Administration of αPD-1 can significantly diminish worm burden in Rag1^−/−recipients. Rag1^−/− mice were treated with isotype or αPD-1 antibody (250 µg/mice), followed by rmIL-33 (200 ng/mice), for 3 d. Gating strategy included Lin⁻CD45⁺ Thy1⁺CD127⁺CD25⁺ST2⁺KLRG1⁺. Representative flow plots of ILC-2 in Isotype and αPD-1 cohorts (A) and summary of absolute numbers of KLRG1⁺ ILC-2 in Isotype and αPD-1 cohorts’ lungs (B) were evaluated. Rag1^−/− mice were infected with 300 Larvae 3 of N. brasiliensis on day 0. Anti–mouse PD-1 antibodies or IgG isotype control were i.p. injected into mice on day 0, 3, 6, and 9, at a dose of 250 µg antibody per mouse each time.
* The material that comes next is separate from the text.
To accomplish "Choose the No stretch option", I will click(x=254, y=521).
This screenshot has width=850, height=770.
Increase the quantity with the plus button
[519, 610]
Leukocytes were isolated from MLNs on day 14, and the numbers of total ILC-2 cells were analyzed by flow cytometry (C). Cytokine expression was analyzed using intracellular flow cytometry (D and E). Feces were collected on day 7, 8, and 9 from individual mouse, and the worm eggs were counted (F). Adult worms in small intestine were counted on day 14 (G). Animals per cohort was n = 4–5. Data shown are mean ± SEM. Experiments were repeated twice. Data on n = 5 mice is shown (A–C). A Student’s t test was performed to determine statistical significance for the data shown in all the panels. P ≤ 0.05 was considered significant. Significant p-values are denoted in the figures.